Background: Multiple neuroimaging studies of the corpus callosum have suggested the presence of morphometric abnormalities in autistic patients. There is at present a convergence of findings from structural studies indicating that any significant abnormality is always manifested as a smaller corpus callosum. This applies to both areal (i.e., single midsaggital measures) and volumetric assessments. The fact that the corpus callosum is smaller in autism is all the more striking when considering that total brain size appears, on average, to be increased.

Objectives: The study aimed to elucidate the nature of the corpus callosum abnormality in autism. It complemented previous morphometric studies by quantitating the shape of the corpus callosum boundary.

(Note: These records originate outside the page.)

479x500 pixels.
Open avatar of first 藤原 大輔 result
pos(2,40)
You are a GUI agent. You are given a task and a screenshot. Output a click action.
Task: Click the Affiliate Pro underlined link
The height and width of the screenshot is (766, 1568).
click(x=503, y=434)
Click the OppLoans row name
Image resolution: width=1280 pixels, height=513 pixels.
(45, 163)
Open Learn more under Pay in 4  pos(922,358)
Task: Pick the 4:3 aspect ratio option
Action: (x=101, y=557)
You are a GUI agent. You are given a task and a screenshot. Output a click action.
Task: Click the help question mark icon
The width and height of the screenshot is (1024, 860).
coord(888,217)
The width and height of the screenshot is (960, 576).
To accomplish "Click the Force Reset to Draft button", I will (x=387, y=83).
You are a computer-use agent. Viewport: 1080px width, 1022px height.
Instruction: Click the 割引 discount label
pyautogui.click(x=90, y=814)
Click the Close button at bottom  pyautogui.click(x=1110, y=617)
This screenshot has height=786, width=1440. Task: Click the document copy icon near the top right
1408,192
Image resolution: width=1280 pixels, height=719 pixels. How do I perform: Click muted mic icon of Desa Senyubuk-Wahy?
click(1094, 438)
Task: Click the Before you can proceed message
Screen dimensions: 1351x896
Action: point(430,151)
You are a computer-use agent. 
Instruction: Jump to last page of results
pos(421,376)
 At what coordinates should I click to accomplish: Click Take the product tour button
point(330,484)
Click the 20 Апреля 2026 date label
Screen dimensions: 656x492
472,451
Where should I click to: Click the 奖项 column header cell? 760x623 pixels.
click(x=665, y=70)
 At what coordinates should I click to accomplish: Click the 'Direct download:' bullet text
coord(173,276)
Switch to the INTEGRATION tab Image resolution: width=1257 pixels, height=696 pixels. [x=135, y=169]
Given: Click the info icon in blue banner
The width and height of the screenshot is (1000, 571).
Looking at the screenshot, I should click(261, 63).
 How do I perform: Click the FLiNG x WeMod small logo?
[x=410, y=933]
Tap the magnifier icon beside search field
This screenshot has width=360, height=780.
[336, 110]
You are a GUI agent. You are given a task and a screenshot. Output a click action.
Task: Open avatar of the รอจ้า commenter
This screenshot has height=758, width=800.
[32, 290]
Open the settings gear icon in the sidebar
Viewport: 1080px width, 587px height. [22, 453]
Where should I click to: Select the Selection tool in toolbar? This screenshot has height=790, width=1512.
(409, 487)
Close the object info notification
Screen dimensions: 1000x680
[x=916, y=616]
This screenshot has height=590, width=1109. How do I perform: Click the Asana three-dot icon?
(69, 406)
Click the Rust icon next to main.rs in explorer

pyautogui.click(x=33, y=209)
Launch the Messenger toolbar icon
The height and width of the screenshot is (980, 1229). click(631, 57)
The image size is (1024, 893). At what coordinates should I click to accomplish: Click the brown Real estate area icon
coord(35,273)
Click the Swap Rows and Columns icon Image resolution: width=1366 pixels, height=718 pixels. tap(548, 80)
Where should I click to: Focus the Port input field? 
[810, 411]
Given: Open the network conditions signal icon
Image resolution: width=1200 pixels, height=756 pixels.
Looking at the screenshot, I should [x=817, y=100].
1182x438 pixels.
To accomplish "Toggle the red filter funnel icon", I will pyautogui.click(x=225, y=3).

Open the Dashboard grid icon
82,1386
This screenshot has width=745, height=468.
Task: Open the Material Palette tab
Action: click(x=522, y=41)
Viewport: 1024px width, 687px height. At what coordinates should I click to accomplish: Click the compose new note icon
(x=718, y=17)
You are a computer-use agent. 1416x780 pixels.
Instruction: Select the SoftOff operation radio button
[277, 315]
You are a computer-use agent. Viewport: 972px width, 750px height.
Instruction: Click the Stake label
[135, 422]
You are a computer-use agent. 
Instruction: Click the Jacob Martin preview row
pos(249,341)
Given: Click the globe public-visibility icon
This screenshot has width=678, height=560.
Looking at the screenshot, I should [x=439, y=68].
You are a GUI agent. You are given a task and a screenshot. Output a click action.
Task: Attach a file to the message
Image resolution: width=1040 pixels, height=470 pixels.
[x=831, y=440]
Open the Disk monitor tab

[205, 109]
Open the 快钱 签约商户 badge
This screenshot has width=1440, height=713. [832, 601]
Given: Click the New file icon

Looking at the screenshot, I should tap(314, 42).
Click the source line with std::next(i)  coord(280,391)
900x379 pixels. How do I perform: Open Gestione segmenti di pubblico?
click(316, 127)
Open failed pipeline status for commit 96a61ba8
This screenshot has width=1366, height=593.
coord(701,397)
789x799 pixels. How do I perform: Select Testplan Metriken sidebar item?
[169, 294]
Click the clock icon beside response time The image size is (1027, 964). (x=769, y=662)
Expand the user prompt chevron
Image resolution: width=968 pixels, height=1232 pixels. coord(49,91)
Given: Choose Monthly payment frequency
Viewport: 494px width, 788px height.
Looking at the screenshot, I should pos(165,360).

Methods: Seventeen high-functioning, autistic individuals were recruited (fourteen male, three female, all between 16 and 51 years of age). An equal number of non-autistic control subjects were enrolled, matched pairwise by age and sex with the autistic participants. T1-weighted images were acquired with Siemens MAGNETOM Vision 1.5 T scanners using an MPRAGE acquisition sequence. The corpus callosum was segmented from each image using a probabilistic model for corpus callosum shape. Boundary surfaces of the segmented corpora callosa were mapped into a standardized pseudocylindrical coordinate system (z, φ, ρ) to facilitate their comparison with each other. For each point z along a curvilinear axis from the genu to the splenium, and for each angle φ measured clockwise about this axis from anatomical right, ρ(z, φ) is the perpendicular distance from the axis to the boundary surface. The transformed surfaces were aggregated pointwise into a statistical parametric map of pairwise t statistics with 16 degrees of freedom. Regions of statistically significance were derived from the associated P-values using the method of Benjamini and Hochberg with a false discovery rate q^* = 0.05.

Results: White matter in autism was reduced bilaterally along the body of the corpus callosum, apart from an increase in the region proximal to the right cingulate gyrus. There was also a reduction at the extreme posterior end of the structure. There was otherwise no significant difference around the mid-sagittal plane.

Conclusions: Results from our study indicate a generalized reduction of the corpus callosum in autism. The findings acquire relevance from previous neuroimaging studies that varied among themselves in regards to a preferred anatomical subdivision (e.g., genu, body, splenium). Generalized findings, involving the rostro-caudal extent of the corpus callosum, is expected from a mechanism involving corticalization, i.e. a mitotic event affecting periventricular germinal cells and the total number of cortical minicolumns.